Russian didn’t adopt this calendar until after the revolution in 1918, when Wednesday, January 31st was followed by Thursday, February 14th.  The photos posted here come from a period just before Russia lost 13 days and its Tsarist empire.  They captivate me with their crude colors, done with three different lenses before the invention of color photography.  As the Big Picture notes, under the direction of the Tsar, Sergei Mikhailovich Prokudin-Gorskii (1863-1944) went about capturing the people and landscapes of the vast Russian empire between 1910 and 1912.  Today, this large collection is housed at the Library of Congress.  These images present scenes of life before the 20th century wars would annihilate in a different way.  Looking at them today they are distant and strange, and yet at the same moment they feel contemporary.  They provoke our imagination and memory (other tools of annihilating time and space) as if the space between that time and ours was a short train trip between Paris and London. 

Miriam Gross remembers her childhood growing up in Israel before World War II at Standpoint Magazine: “I was born in Jerusalem shortly before the outbreak of the Second World War. My parents had met there (my mother was married to someone else at the time), both having left Germany in 1933 soon after Hitler came to power. My mother, who was half Russian and half German, had had to abandon her legal studies in Berlin when the Nazis decreed that Jews could no longer practise law.” 

Siri Steiner writes about imagining the decay of her dead body in an unsettling and captivating essay at Ink (and) Ashes: “My family wasn’t religious. I could only comfort myself with the thought of nothing. I sat very still (a difficult task for me) and tried to clear my mind of everything—to play dead and see what it would be like. Try as I might, my mind raced and hummed. The harder I tried, the more I thought.

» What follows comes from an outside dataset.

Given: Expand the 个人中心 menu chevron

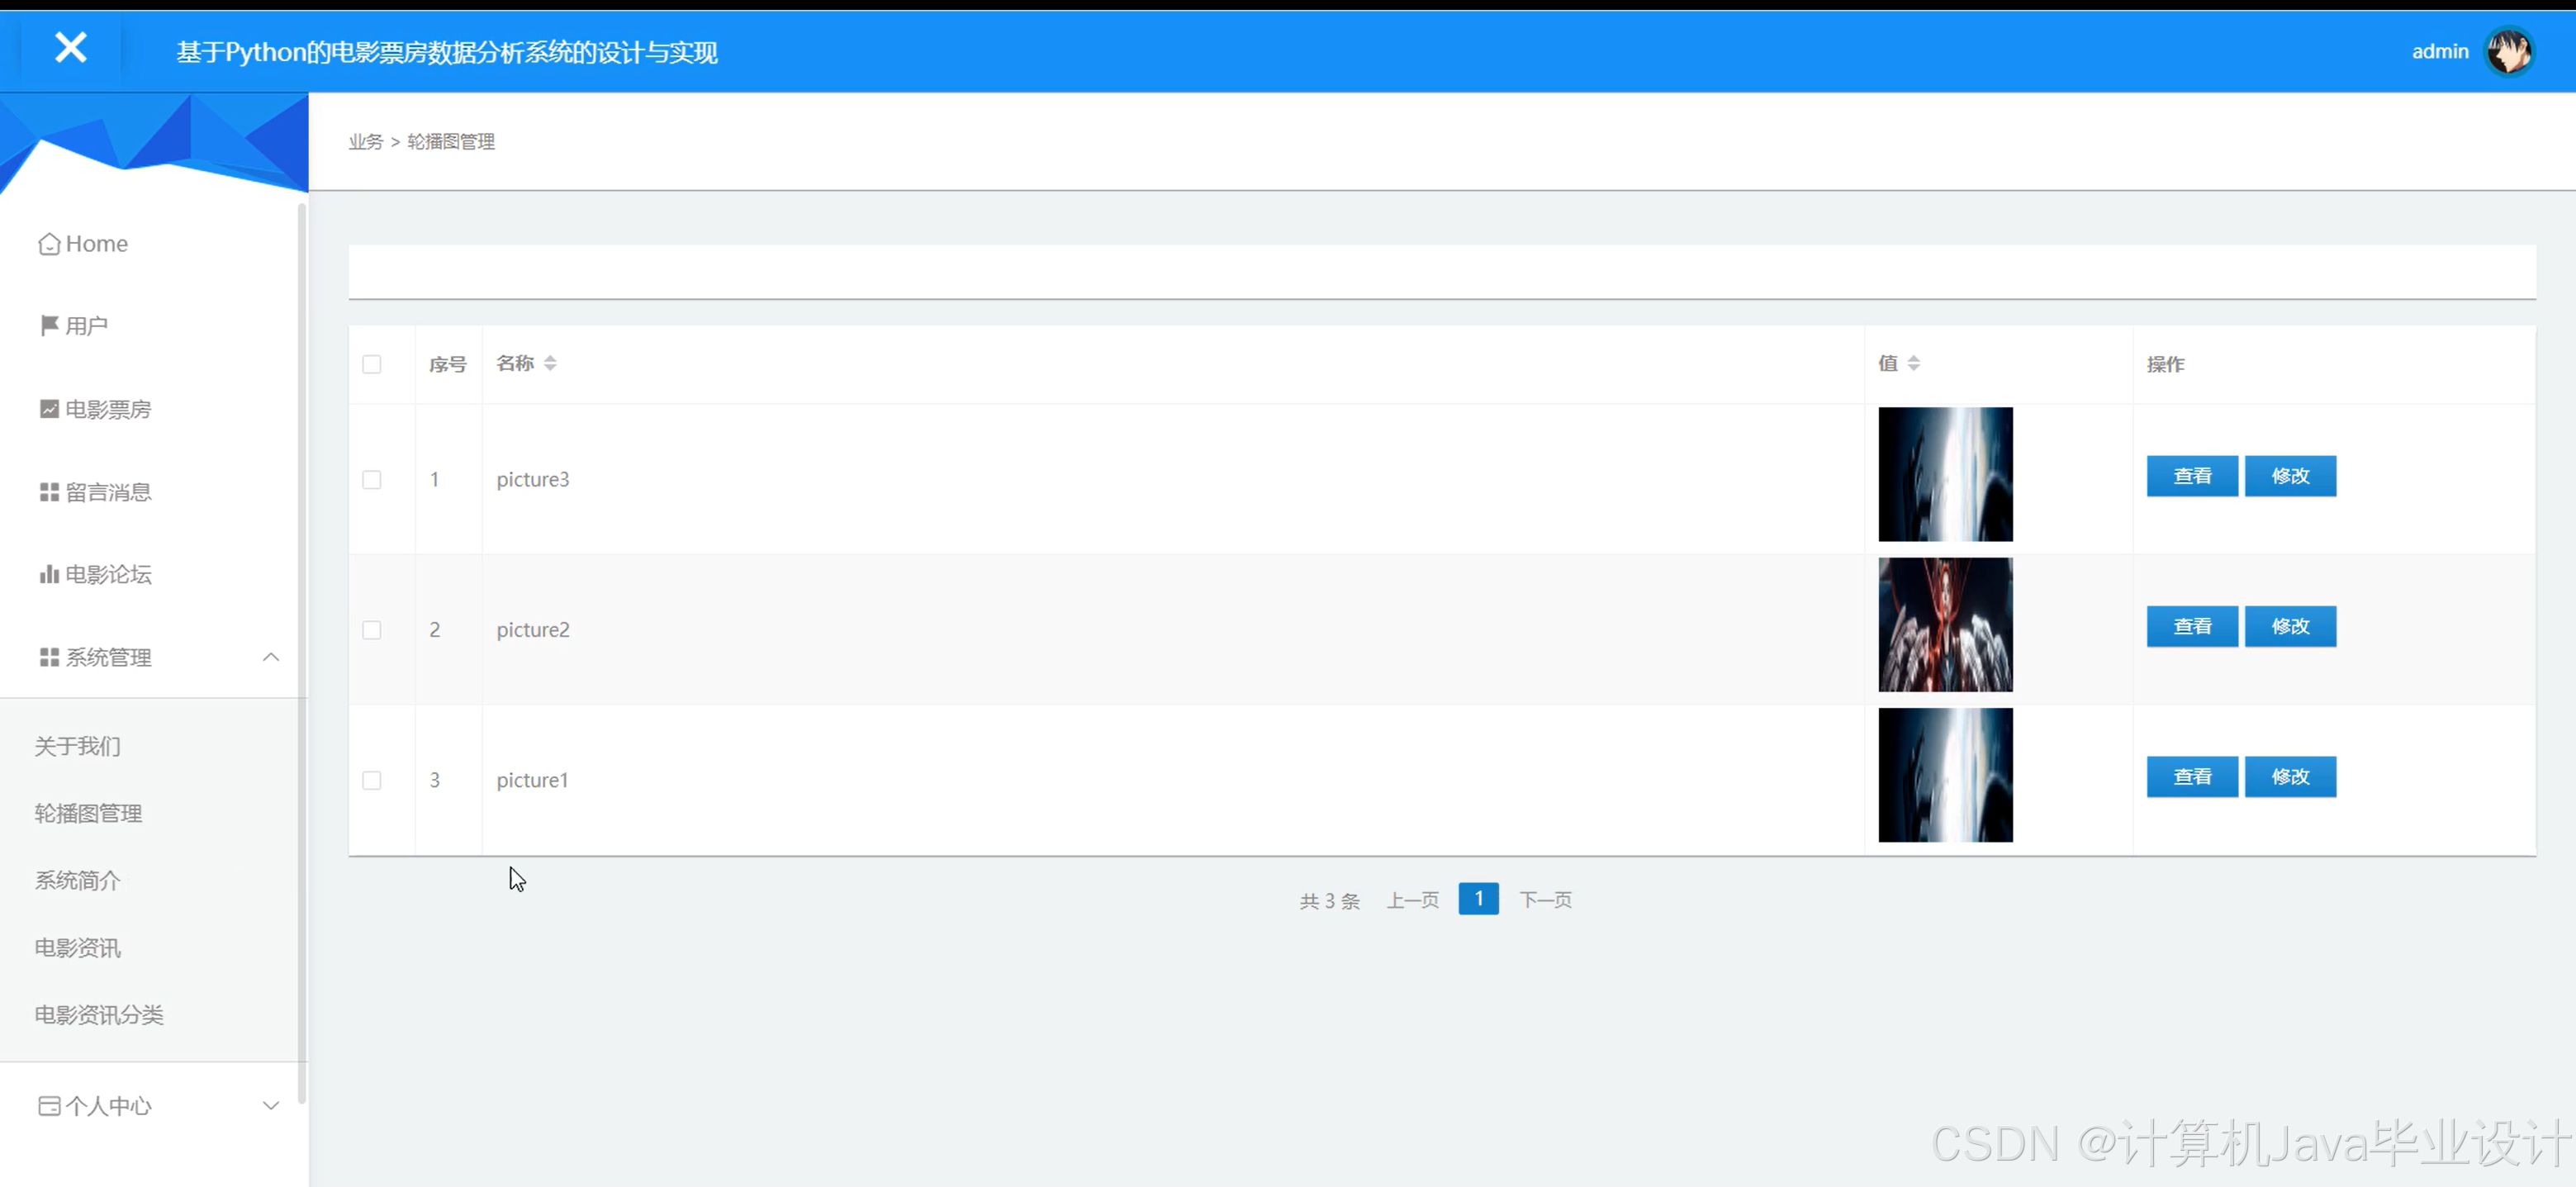Looking at the screenshot, I should (x=270, y=1106).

I thought about what everyone I saw would look like dead. I thought about what I would look like dead.”

At Eurozine, Geir Gulliksen tries to imagine an androgynous existence outside of art: “Even before I started school I was uncomfortable with having to be “a boy”, and I am still uncomfortable with being “a man”, and it was clear to me early on that the simple opposites had to be re-adjustable so that it would be possible to be as gentle as a boy or as reckless as a girl. And when I started to write, it was this I wrote about, as if writing was the only place where it I could liberate myself from preset notions about gender.”

Robert Root meditates on his travels caught between time and nature in the Acadia National Park at Ascent: “What was simply a moment of attention for me is the timeless nature of their existence. Though few creatures hear it, the cobblestones have been making the same sounds, wearing themselves away slowly—slowly—by infinitesimal degrees, chattering, pinging and clunking all the while, eons upon eons, open to change on every ebb and surge of the tide. My clattering across the cobblestones was only an instant of static in the ever-varying, timeless transmission of sound.”

And at Book Beast, an excerpt from Eliza Griswold’s recent book The Tenth Parallel: Dispatches from the Fault Line Between Christianity and Islam: “These rabbits were a gift for Ibnu Ahmad’s newborn son and his second wife, Farhia, 28, whom he had met while still in prison on Sulawesi, where the three of us were headed this morning. “Fathers used to come to the prison to marry their daughters off to us,” he said wistfully.”